___ Material for this exercise ___

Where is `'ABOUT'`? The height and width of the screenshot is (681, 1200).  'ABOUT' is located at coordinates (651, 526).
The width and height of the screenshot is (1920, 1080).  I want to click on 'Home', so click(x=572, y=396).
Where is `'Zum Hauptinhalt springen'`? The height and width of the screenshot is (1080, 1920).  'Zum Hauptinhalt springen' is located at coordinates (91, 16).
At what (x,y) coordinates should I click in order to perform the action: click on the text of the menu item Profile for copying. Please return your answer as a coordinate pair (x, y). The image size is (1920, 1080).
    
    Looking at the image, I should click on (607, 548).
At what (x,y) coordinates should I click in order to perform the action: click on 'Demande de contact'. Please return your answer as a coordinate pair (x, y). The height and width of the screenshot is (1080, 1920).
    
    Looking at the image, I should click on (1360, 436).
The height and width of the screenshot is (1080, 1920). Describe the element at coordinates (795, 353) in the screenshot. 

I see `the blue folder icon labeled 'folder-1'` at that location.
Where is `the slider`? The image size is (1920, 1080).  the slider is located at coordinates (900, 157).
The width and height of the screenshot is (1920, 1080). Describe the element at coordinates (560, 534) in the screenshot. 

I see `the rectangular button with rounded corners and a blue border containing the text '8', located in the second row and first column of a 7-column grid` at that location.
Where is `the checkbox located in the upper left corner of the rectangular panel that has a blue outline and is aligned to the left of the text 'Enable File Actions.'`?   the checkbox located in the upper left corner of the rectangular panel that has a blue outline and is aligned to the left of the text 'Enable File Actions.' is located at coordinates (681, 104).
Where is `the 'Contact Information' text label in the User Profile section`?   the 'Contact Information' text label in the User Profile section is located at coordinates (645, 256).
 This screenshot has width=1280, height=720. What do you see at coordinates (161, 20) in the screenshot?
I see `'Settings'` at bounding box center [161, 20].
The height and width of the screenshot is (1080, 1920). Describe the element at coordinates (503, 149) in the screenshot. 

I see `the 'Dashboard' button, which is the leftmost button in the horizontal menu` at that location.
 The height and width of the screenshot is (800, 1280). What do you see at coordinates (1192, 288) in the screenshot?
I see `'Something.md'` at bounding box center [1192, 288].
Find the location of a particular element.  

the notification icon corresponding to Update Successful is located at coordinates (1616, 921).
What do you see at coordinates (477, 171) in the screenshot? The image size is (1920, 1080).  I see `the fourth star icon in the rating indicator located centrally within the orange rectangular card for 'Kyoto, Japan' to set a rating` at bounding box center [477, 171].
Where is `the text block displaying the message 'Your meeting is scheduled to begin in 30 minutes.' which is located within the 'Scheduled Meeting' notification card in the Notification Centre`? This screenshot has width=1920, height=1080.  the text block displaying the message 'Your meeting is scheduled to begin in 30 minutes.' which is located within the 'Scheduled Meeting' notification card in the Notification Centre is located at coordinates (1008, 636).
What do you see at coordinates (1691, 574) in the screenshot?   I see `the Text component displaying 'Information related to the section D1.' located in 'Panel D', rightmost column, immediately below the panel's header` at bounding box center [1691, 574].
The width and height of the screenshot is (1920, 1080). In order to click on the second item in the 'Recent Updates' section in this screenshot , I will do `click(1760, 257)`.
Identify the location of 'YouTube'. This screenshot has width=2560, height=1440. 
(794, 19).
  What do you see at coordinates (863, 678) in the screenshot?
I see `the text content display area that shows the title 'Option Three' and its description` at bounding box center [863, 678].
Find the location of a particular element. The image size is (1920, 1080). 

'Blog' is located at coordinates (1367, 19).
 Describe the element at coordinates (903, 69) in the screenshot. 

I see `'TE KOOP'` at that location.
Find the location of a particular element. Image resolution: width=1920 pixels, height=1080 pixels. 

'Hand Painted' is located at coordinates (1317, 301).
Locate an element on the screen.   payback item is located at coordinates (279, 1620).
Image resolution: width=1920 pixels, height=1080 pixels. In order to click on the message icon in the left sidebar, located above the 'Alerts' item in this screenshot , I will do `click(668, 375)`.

___

Reproduce the lines of the material above, from the line containing "coordinates (681, 104)." to the line containing "center [1192, 288].", unchanged.

Task solution:
Where is `the checkbox located in the upper left corner of the rectangular panel that has a blue outline and is aligned to the left of the text 'Enable File Actions.'`?   the checkbox located in the upper left corner of the rectangular panel that has a blue outline and is aligned to the left of the text 'Enable File Actions.' is located at coordinates (681, 104).
Where is `the 'Contact Information' text label in the User Profile section`?   the 'Contact Information' text label in the User Profile section is located at coordinates (645, 256).
 This screenshot has width=1280, height=720. What do you see at coordinates (161, 20) in the screenshot?
I see `'Settings'` at bounding box center [161, 20].
The height and width of the screenshot is (1080, 1920). Describe the element at coordinates (503, 149) in the screenshot. 

I see `the 'Dashboard' button, which is the leftmost button in the horizontal menu` at that location.
 The height and width of the screenshot is (800, 1280). What do you see at coordinates (1192, 288) in the screenshot?
I see `'Something.md'` at bounding box center [1192, 288].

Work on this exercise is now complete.